The snorkeling mask’s manufacturer willingly supplied its design drawings. From there, Isinnova designed 3D-printable components that can connect the mask to wall-mounted oxygen and CPAP respirators.
Here’s a video introducing you to the two new 3D-printed valves, Charlotte and Dave.
Although not certified and meant only for a situation where there is no other option, Isinnova has patented the valve pattern and made it freely available.
6. Remote hackathon unleashes 42,000 minds on COVID-19
In March 2020, Germany held a remote Hackathon #WirvsVirus: Hacking to fight the crisis. In English, We versus Virus.
The country’s biggest digital ideas competition to date, the virtual event attracted 42,000 participants. They used Airtable to organize teams to collaborate remotely on 800 challenges around the virus’s impacts – from contact tracing, to border controls, to motivating people to stay home.
What ideas have come out of it? Here’s the #WirvsVirus solutions showcase. One example is TrackCOVIDCluster, an app that could help with contact tracing by identifying and notifying people you’ve been near if you test positive.
Although a hackathon aims to get as many ideas as possible on the table rather than assess their viability, the team behind TrackCOVIDCluster has had privacy in mind from the start.
We believe in shaping a future in which data protection and digital privacy are not an obstacle, but a basic requirement for functioning solutions.
TrackCovidCluster app team
What can everyday innovators learn from these ideas?
What stands out is how fast these ideas have become something tangible and the teams’ openness to sharing.
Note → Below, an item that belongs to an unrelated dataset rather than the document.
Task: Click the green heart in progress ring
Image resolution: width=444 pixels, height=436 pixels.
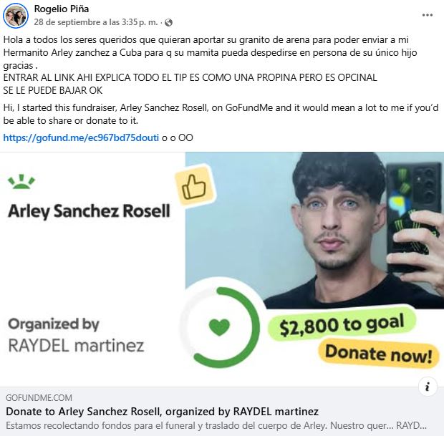Action: [219, 327]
It’s heartening to see so many willing to give whatever they can for the greater good.
In business, are we giving enough away, with no expectation of return?
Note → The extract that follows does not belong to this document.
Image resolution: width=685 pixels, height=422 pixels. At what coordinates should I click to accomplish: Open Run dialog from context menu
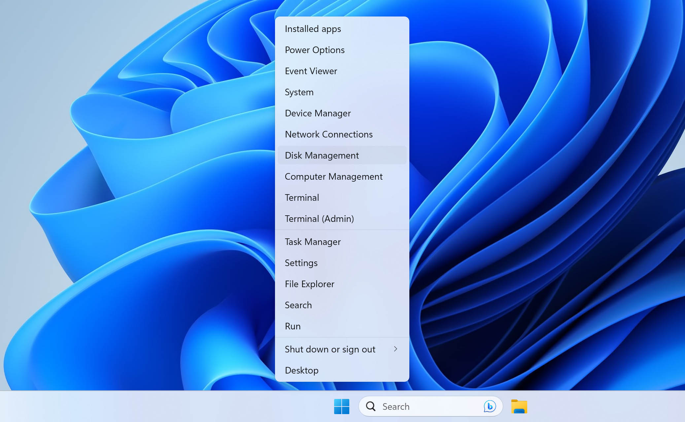tap(292, 326)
The healthcare industry itself is not immune to the risks of life-threatening cyberattacks. In this critical situation, medical staff takes on most of the load. So to help these organizations focus on what matters most, Kaspersky is offering free licenses for many of our healthcare products.
With economic tough times expected alongside the technological challenge of fighting COVID-19, there’s no better time to ask how we can make generosity a bigger part of business, leadership and life.